281 WNI masih berada di Iran di tengah konflik
Pemerintah terus memantau kondisi WNI di Iran dan menyiapkan evakuasi di tengah situasi keamanan yang belum stabil
Foto: Awaluddin M
Kementerian Luar Negeri (Kemlu) RI mencatat masih terdapat ratusan warga negara Indonesia (WNI) yang berada di Iran di tengah eskalasi konflik di kawasan Timur Tengah.
Pelaksana Tugas Direktur Perlindungan WNI Kemlu, Heni Hamidah, mengatakan hingga saat ini terdapat 281 WNI yang masih berada di wilayah Iran, termasuk awak buah kapal (ABK) yang bekerja di perairan setempat.
“Saat ini masih tercatat total sekitar 281 orang WNI yang berada di wilayah Iran, 35 orang di antaranya adalah ABK yang berada di kapal-kapal di pesisir Iran,” ujar Pelaksana Tugas Direktur Perlindungan WNI Kemlu, Heni Hamidah dalam jumpa Pers di Kantor Kementerian Luar Negeri Jakarta, Rabu (8/4/2026)

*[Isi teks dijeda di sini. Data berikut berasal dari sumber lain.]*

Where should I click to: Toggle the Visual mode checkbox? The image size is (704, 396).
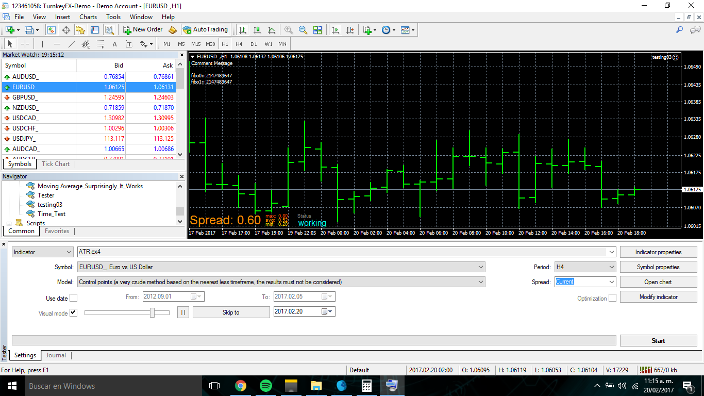[74, 312]
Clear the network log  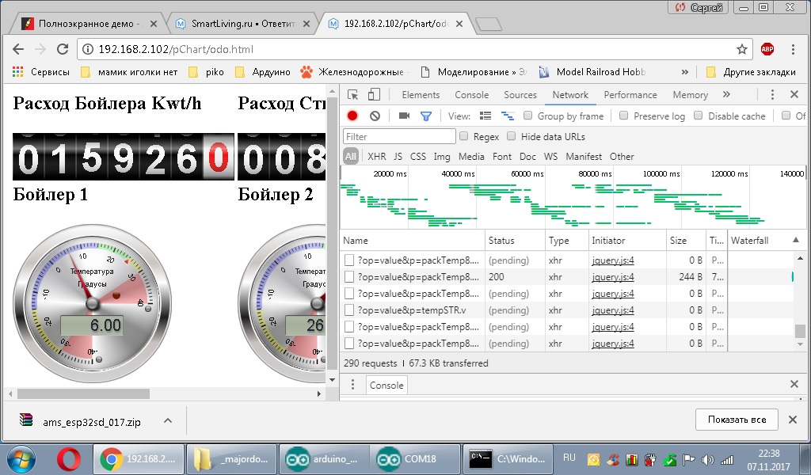pyautogui.click(x=375, y=116)
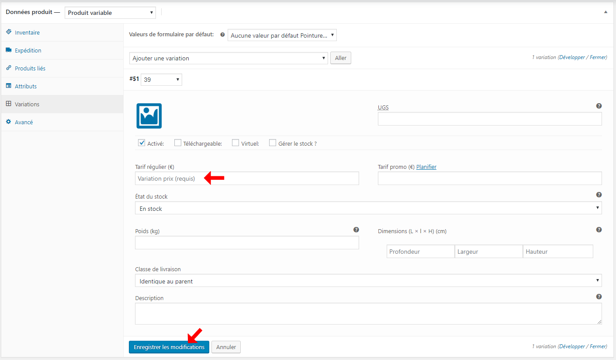Click help icon beside État du stock
The height and width of the screenshot is (360, 616).
[x=599, y=195]
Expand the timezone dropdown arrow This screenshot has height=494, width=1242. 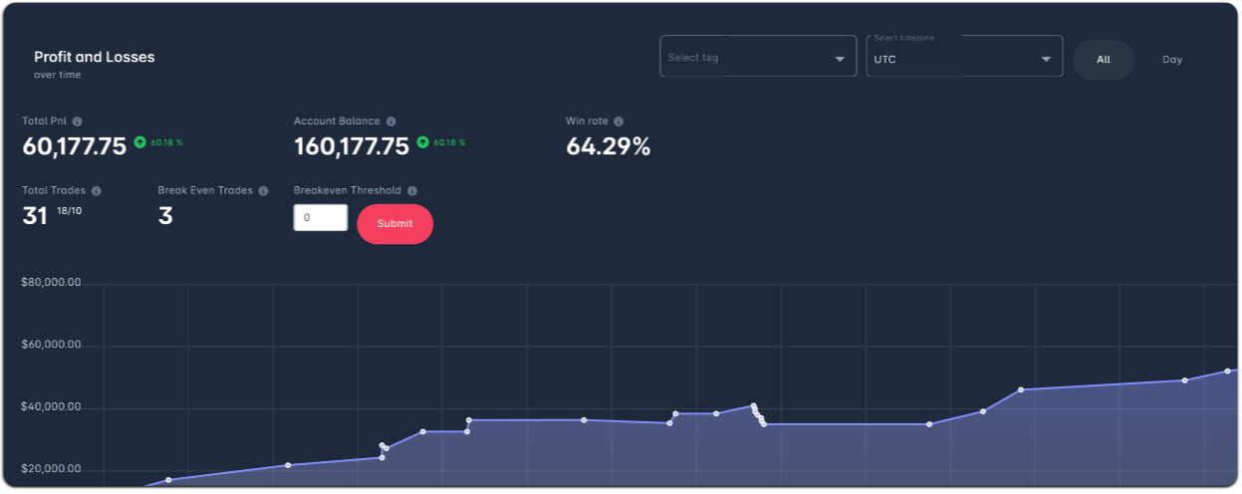pos(1046,59)
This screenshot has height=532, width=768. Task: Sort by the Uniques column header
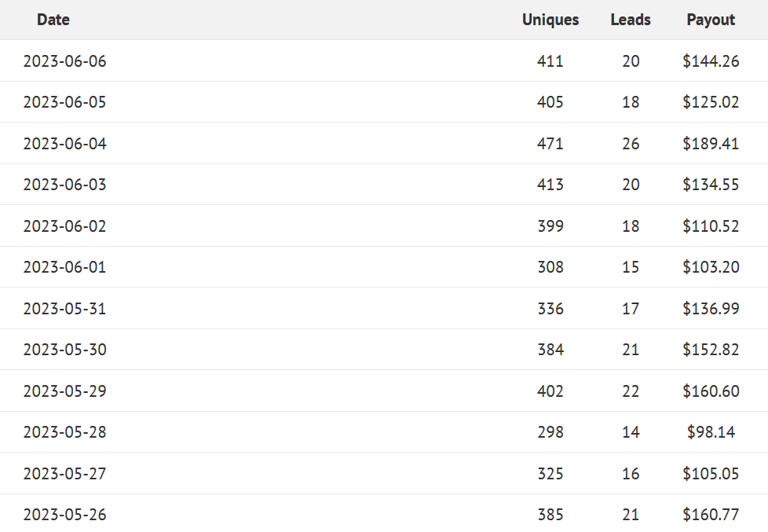pyautogui.click(x=550, y=20)
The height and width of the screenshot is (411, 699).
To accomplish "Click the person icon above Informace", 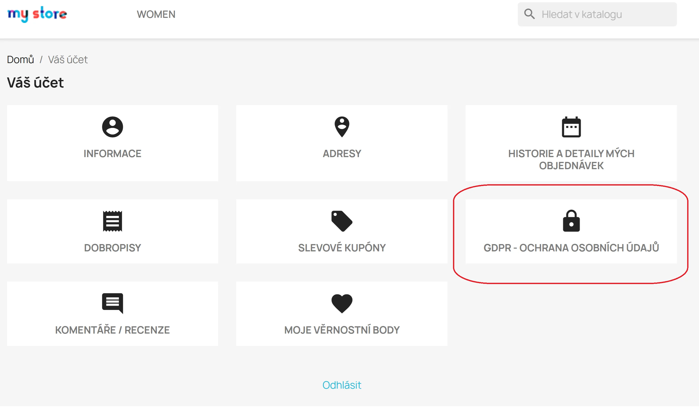I will (x=112, y=127).
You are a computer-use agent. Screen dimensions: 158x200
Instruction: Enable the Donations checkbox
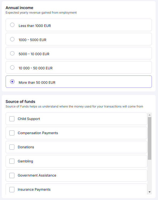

Kemlu memastikan Kedutaan Besar Republik Indonesia (KBRI) di Teheran terus menjalin komunikasi dengan para WNI, baik yang menetap maupun non-residen, guna memantau kondisi mereka di tengah situasi yang masih dinamis.
Di sisi lain, pemerintah juga mencatat terdapat 720 WNI yang tertahan di kawasan Timur Tengah akibat gangguan penerbangan dan saat ini tengah dalam penanganan.
“Saat ini terdapat 720 WNI yang tertahan karena disrupsi penerbangan di berbagai wilayah di Timur Tengah dan sudah dalam penanganan untuk menunggu penerbangan ke tanah air,” kata Heni.
Kemlu menyatakan, perwakilan RI di kawasan juga telah memfasilitasi kepulangan mandiri ribuan WNI dari Timur Tengah.
“Perwakilan RI di Timur Tengah telah memfasilitasi proses repatriasi mandiri WNI sebanyak 2.285 orang, dan jumlah ini di luar dari jumlah WNI jemaah umrah yang dipulangkan,” ujar Heni.
Pemerintah saat ini terus menyiapkan langkah evakuasi lanjutan bagi WNI yang berada di wilayah terdampak konflik, dengan mempertimbangkan aspek keamanan secara menyeluruh.
“KBRI terus mematangkan rencana evakuasi tahap berikutnya dengan melakukan kontak dengan para WNI yang telah menyatakan siap untuk dievakuasi,” kata Heni.